CR4.1 | Permafrost-climate-feedbacks: past, present and future
Permafrost-climate-feedbacks: past, present and future
Convener: Philipp de VreseECSECS | Co-conveners: Barbara Widhalm, Nathalie Ylenia TrichesECSECS, In-Won Kim, Norman Julius SteinertECSECS

About 10% of the land surface are underlain by permafrost, with important implications for the local carbon-, water- and energy-cycles. The permafrost extent is highly sensitive to shifts in temperature, thus, it has and will continue to change in the future. With most ecosystem processes being affected by the presence of permafrost, these changes entail feedback effects not only on local- but also on the large-scale climate. Here, the focus has chiefly been on the biochemical feedbacks, such as the permafrost-carbon feedback, but there is also a potential for (bio-) physical feedback mechanisms. The degradation of permafrost may affect the land-atmosphere moisture exchange through its impact on the surface hydrology, which in turn shapes the local and regional cloud cover. Vegetation shifts affect surface -albedo, -roughness and resistance to evaporation, with a similar potential to modify land atmosphere interactions. They may also modify fire frequency and -intensity, affecting cloud formation rates through the release of aerosols, which act as cloud condensation nuclei.

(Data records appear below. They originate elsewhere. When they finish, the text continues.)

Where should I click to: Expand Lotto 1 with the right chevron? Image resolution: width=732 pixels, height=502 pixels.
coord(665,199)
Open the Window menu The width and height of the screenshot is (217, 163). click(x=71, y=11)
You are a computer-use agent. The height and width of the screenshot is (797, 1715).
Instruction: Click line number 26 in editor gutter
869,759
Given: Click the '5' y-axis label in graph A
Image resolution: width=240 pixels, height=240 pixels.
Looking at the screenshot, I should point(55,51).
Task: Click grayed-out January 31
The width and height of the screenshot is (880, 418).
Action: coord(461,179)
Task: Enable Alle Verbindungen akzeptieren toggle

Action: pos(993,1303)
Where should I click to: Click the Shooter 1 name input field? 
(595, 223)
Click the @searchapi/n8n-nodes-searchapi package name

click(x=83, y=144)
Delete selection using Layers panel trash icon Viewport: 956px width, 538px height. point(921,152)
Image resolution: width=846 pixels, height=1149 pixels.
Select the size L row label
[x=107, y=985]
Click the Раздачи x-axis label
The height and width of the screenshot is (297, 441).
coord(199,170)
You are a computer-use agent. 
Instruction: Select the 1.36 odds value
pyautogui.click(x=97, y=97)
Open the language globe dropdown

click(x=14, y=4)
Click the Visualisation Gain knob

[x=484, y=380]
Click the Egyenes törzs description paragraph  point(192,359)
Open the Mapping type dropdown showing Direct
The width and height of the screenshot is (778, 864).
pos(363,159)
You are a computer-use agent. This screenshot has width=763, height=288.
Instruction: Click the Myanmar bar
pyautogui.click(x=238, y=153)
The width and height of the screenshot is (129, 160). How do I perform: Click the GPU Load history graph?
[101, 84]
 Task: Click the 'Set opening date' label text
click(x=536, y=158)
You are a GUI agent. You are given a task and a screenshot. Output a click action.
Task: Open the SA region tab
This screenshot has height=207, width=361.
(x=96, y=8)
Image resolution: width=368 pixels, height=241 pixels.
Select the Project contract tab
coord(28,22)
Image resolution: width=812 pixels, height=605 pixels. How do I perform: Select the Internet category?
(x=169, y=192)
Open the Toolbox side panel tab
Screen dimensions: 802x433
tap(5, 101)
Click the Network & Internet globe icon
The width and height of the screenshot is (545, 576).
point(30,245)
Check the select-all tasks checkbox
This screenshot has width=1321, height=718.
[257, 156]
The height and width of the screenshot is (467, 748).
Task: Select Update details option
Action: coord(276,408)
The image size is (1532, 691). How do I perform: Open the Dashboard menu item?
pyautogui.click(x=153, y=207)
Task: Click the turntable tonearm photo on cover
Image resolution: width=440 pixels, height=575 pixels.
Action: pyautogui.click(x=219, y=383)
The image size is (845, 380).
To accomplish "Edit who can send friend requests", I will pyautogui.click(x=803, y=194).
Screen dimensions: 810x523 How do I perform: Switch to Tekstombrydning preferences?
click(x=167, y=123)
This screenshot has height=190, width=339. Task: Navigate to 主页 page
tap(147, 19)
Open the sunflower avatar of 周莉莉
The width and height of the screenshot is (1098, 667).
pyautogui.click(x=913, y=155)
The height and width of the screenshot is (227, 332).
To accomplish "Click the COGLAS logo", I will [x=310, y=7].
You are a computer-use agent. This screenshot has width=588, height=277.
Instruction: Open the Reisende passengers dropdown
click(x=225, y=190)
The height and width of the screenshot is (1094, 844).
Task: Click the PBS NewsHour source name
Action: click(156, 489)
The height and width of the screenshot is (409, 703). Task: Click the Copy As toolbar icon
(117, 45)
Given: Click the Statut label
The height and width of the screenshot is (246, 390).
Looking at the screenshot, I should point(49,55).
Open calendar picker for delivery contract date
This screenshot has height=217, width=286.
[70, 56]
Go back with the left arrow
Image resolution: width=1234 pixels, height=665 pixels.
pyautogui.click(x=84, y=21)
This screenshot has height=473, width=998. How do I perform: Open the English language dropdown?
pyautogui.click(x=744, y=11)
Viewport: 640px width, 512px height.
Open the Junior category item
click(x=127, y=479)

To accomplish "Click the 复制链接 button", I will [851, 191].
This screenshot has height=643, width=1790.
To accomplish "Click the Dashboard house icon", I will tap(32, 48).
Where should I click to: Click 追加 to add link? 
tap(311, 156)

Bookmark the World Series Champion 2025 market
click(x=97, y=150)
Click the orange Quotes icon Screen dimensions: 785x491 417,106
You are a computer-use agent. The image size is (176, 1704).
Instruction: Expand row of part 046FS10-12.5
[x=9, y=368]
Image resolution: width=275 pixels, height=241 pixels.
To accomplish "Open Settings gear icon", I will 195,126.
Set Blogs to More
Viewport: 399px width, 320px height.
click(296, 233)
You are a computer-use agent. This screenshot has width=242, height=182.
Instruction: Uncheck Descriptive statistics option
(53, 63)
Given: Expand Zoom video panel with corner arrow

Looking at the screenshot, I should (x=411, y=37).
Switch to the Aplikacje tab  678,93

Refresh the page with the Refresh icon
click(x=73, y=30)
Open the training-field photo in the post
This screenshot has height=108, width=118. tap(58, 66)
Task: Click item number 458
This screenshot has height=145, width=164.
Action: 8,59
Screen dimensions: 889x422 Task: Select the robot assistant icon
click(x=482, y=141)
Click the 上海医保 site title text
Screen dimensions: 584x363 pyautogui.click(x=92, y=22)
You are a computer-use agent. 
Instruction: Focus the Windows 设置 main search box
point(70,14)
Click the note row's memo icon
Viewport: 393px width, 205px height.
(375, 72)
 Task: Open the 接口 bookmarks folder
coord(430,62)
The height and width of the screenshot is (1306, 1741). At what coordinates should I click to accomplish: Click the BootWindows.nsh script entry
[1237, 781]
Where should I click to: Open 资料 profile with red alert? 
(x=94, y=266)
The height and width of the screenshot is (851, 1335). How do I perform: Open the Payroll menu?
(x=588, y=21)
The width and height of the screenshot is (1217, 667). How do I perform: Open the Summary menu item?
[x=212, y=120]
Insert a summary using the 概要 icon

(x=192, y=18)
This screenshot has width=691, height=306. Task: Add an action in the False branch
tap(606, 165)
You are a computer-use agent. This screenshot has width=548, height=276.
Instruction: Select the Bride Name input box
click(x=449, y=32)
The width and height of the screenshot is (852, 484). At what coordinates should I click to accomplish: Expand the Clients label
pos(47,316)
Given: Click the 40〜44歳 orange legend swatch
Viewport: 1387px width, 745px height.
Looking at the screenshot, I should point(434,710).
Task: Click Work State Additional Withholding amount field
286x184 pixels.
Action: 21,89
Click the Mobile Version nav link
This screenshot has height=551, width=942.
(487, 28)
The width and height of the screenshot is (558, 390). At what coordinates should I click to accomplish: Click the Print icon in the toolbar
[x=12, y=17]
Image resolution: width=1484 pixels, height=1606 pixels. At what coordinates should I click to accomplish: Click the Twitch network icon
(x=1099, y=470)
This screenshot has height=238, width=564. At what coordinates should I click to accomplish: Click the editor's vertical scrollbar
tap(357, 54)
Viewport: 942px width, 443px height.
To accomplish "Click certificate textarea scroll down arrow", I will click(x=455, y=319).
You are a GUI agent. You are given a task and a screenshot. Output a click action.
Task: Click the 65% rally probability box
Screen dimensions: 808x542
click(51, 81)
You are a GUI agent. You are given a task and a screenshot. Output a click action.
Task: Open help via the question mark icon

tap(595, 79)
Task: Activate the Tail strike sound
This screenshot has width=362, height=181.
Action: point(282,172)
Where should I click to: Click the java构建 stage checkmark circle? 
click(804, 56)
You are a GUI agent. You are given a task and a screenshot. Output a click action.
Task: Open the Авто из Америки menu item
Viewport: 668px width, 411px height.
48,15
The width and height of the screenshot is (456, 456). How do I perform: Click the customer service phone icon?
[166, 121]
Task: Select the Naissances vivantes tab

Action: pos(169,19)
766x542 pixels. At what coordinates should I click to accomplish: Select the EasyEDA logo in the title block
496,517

The above examples do not constitute a complete list and we welcome all abstracts focusing on any physical, biophysical and biochemical permafrost-climate feedback, explicitly including submissions proposing novel mechanisms. We encourage contributions that aim at a quantification of the feedback strengths, at the regional to global scale, and those which improve our understanding of mechanisms, at the process-level. Likewise, we welcome abstracts targeting feedback mechanisms under scenario-based future projections as well during the historical period and in the deeper past. Contributions relying on modelling tools and observational data are equally welcome and so are submissions conceptually describing feedback-chains that have been overlooked by the scientific community.